Nancy Klepsch is the co-host (with me) of the monthly open mic for writers, 2nd Sunday @ 2 at Collar Works in Troy; she read a moving elegy written with her wife, Lauren Pinsley, “Pierre Joris Talks with Jane Goodall in Heaven,” then a celebration of food that she wrote around the rim of a bowl, “Eat.”


I followed with a Haibun quoting from the band The Monkees “Last Train to Clarksville,” then a birthday poem that I read to honor the upcoming 15th anniversary of 2nd Sunday @ 2, "This Birthday is not Divisible by 10." (I don't usually post pictures of myself in these Blogs but I particularly like this shot by Rhonda).

The first poem that David Gonsalves read tonight was titled “Incomplete,” not sure if that described the poem, or something else; the second poem he read had a similar ambiguity - it was titled “Dave’s Dybbuk“ & was about a poetry manuscript clinging to the “Dave” (not sure if that was the poet himself or another Dave); a dybbuk is a malicious, possessing spirit in Jewish folklore believed to be the dislocated soul of the dead.

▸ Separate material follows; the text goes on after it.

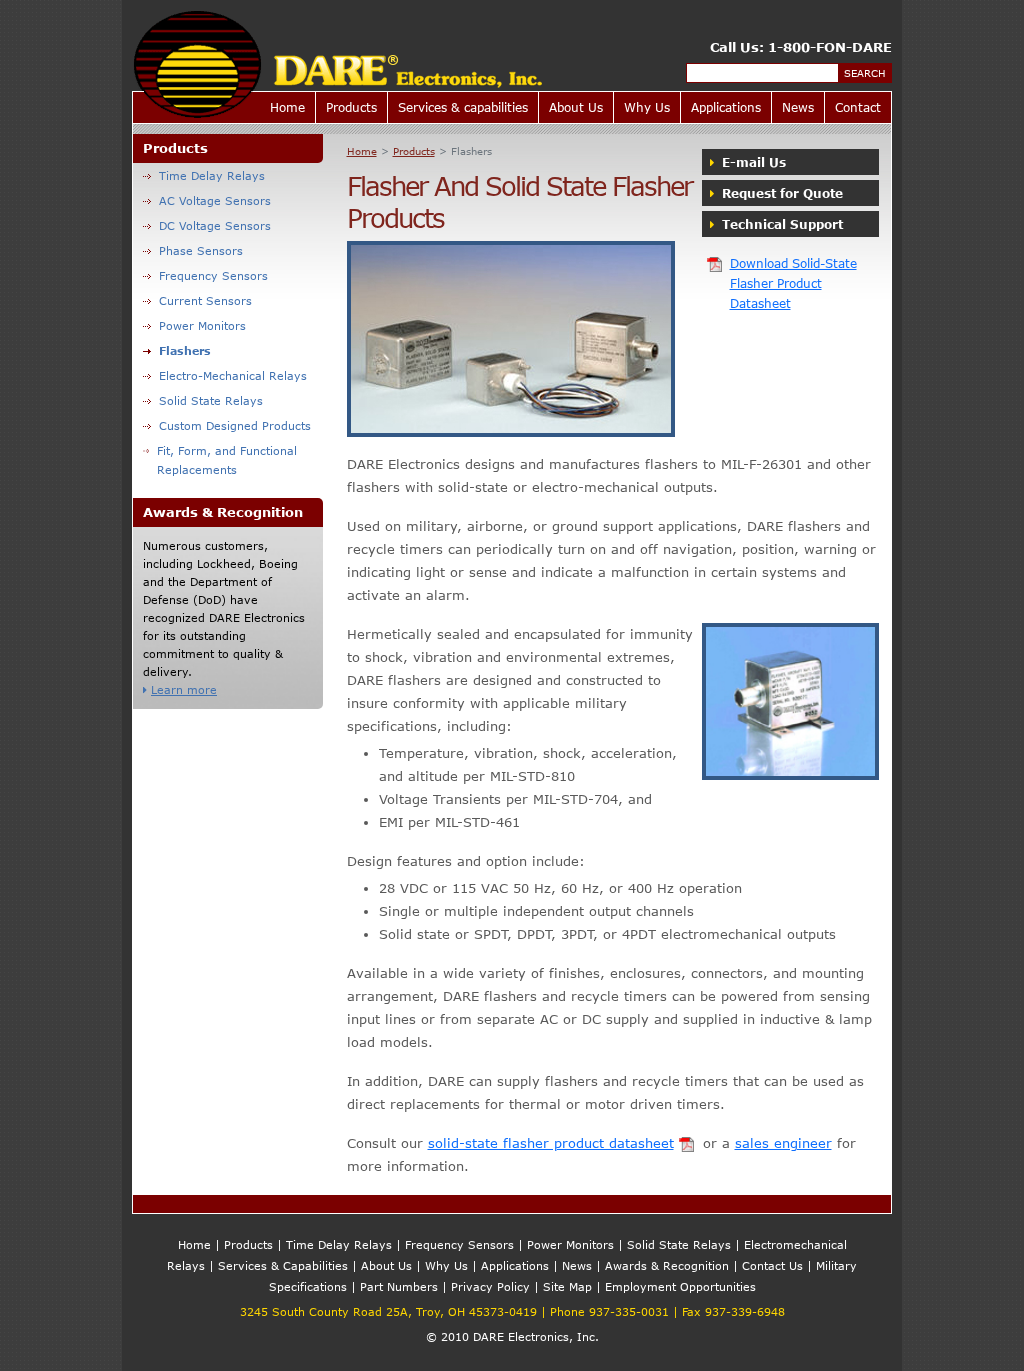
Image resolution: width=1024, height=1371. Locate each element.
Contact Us (772, 1265)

Mary Panza was here for the first time (although a veteran of many readings) & read what sounded like instructions, “Tales from the Pelvic Floor,” then somewhat related, “Thoughts on a Belly.”


Edie Abrams said the word wyeht means ghost & the poem she read was titled “The White Wyeht,”  the poem was filled with magical images of ghosts binding this world to the next; her second poem was not as scary, about 2 trees whose limbs intertwined, “Secret Love.”

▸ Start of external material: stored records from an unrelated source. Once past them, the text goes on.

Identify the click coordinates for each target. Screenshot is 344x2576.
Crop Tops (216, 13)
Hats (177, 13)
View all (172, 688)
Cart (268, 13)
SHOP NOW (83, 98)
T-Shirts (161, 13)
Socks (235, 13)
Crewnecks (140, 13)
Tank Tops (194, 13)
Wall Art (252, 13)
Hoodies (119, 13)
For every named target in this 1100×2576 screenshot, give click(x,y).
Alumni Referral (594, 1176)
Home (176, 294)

Our host, Rhonda Rosenheck, read some recent short poems, “Republic,” “Later” (a poem about poetry), “Redemption” (for Yom Kippur, perhaps a confession), & “New Car Haiku.”


The final reader for the night was Mark Edsan who read an excerpt from “Open Face,” a longer manuscript, about a young woman in South Africa having a conversation with a teacher about herself & democracy - I am interested in reading the entire work someday.

Poetry at La Perla takes place on the last Wednesday of the month at La Perla Restaurant at Gregory House Country Inn, 3016 NY-43, Averill Park, NY, in a pleasant room off to the side of the dining area. While you can get food & beverage service in the room where the reading is held, the seating is scattered & informal with limited places to put your drink & food. I recommend one arrive earlier enough for dinner at the bar or the dining room. The food is excellent.